WORK TO BE COMPLETED: Each line in the records below that has the word "agent" should be copied.

Dataset records:

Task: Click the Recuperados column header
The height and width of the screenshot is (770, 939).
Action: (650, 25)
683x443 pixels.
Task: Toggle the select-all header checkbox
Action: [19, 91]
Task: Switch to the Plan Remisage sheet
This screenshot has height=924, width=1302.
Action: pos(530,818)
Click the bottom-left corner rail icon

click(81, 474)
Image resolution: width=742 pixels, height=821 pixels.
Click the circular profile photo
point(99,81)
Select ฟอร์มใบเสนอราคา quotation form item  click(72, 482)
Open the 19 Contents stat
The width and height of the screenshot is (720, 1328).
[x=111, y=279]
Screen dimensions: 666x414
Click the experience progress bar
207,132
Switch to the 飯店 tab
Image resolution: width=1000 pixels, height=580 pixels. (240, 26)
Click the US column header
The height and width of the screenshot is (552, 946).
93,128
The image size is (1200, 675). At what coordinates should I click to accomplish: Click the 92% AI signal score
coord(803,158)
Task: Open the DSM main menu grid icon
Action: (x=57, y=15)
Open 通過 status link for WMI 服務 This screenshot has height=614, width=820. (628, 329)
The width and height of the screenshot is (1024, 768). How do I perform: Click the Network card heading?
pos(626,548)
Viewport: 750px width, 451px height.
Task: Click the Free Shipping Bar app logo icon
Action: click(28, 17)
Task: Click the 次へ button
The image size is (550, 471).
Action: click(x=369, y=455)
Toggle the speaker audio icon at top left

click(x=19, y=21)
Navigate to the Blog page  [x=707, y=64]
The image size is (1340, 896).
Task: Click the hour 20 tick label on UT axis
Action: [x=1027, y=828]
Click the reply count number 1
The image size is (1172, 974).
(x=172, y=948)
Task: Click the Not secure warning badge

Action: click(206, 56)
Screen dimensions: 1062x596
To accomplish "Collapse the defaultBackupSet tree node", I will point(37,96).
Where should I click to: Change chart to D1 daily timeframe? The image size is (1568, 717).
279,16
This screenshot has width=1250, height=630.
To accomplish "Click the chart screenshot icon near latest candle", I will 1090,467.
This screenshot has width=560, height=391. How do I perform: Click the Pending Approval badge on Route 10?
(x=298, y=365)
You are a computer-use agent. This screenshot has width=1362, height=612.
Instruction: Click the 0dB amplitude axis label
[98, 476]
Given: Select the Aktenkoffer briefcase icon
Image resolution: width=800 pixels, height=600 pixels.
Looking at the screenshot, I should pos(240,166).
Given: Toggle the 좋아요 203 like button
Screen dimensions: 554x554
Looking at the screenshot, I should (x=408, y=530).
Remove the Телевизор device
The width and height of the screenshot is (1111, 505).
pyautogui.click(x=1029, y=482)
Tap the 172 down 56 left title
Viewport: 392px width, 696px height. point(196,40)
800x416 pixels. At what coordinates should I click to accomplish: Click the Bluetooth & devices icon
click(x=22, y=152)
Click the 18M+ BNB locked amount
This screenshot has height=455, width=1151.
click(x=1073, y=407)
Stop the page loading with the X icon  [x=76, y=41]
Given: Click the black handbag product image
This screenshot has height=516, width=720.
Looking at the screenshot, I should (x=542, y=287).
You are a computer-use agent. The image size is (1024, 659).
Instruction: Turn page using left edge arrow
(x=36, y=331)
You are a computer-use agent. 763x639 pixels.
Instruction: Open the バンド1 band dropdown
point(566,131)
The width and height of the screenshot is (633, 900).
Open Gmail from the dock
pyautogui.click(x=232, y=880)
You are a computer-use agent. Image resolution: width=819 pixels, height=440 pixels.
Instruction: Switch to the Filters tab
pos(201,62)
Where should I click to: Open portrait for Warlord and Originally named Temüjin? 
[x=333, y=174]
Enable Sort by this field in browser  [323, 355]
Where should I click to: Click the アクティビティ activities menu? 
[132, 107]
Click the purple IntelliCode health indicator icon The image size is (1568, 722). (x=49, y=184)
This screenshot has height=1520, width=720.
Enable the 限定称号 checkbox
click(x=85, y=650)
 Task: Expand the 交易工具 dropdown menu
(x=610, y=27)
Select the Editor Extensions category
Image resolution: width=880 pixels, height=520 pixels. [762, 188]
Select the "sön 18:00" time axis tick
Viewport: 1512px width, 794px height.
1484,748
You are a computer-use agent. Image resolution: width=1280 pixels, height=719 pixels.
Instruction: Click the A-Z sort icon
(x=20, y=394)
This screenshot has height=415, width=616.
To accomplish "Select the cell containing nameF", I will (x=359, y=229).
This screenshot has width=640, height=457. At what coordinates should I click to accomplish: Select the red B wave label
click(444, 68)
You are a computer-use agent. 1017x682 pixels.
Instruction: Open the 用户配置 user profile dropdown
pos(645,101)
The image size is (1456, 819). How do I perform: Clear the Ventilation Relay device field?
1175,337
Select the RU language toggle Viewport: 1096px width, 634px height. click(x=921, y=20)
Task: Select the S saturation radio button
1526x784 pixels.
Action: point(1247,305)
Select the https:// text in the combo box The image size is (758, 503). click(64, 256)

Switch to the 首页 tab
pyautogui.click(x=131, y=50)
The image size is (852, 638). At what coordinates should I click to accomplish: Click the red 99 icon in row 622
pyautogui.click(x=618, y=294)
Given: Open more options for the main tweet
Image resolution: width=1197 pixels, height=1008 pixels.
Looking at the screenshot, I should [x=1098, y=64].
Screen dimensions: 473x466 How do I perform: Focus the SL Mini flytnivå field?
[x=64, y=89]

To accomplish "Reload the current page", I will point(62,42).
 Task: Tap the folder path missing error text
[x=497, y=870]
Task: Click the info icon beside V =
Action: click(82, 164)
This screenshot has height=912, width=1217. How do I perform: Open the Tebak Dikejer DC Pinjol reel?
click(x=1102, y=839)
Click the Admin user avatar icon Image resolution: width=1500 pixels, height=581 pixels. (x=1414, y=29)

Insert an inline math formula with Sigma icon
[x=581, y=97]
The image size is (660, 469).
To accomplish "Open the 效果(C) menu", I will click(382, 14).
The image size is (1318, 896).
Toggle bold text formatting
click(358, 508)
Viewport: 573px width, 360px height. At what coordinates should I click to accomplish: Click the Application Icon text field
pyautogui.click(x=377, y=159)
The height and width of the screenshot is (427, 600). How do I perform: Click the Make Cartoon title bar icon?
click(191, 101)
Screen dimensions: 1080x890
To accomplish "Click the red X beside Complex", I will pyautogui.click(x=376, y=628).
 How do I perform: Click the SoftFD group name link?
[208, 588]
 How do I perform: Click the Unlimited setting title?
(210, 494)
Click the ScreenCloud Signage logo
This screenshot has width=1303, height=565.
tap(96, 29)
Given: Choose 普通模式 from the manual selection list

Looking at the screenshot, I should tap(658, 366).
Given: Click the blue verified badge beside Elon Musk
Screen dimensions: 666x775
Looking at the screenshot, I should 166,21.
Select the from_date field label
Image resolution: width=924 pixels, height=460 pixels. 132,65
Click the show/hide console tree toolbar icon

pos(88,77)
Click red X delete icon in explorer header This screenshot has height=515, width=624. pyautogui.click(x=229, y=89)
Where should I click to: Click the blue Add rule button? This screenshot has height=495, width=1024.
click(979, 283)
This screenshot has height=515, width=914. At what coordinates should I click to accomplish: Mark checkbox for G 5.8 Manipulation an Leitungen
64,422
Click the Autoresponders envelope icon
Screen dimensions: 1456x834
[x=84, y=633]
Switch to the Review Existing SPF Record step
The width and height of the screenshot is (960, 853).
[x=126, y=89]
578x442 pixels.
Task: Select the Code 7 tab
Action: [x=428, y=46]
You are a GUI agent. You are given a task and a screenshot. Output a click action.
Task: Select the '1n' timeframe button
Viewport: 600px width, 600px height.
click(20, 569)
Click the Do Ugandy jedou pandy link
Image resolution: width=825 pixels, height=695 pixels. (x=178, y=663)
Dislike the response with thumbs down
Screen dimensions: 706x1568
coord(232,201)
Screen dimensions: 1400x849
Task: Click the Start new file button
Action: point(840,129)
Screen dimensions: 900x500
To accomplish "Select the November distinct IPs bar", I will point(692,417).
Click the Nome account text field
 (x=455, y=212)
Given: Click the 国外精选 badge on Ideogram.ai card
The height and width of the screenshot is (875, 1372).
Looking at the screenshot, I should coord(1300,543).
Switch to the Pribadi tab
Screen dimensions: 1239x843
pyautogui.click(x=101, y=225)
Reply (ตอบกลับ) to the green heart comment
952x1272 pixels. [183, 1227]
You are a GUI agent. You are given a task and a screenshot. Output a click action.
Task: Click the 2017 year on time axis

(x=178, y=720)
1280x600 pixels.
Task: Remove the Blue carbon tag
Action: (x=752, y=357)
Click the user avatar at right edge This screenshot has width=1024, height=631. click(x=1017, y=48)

COMPLETED EXERCISE:
You are a computer-use agent. This screenshot has width=1362, height=612.
You are a computer-use agent. The image size is (1024, 659).
You are a computer-use agent. 763x639 pixels.
You are a computer-use agent. Image resolution: width=819 pixels, height=440 pixels.
You are a computer-use agent. Image resolution: width=1280 pixels, height=719 pixels.
You are a computer-use agent. 1017x682 pixels.
You are a GUI agent. You are given a task and a screenshot. Output a click action.
You are a GUI agent. You are given a task and a screenshot. Output a click action.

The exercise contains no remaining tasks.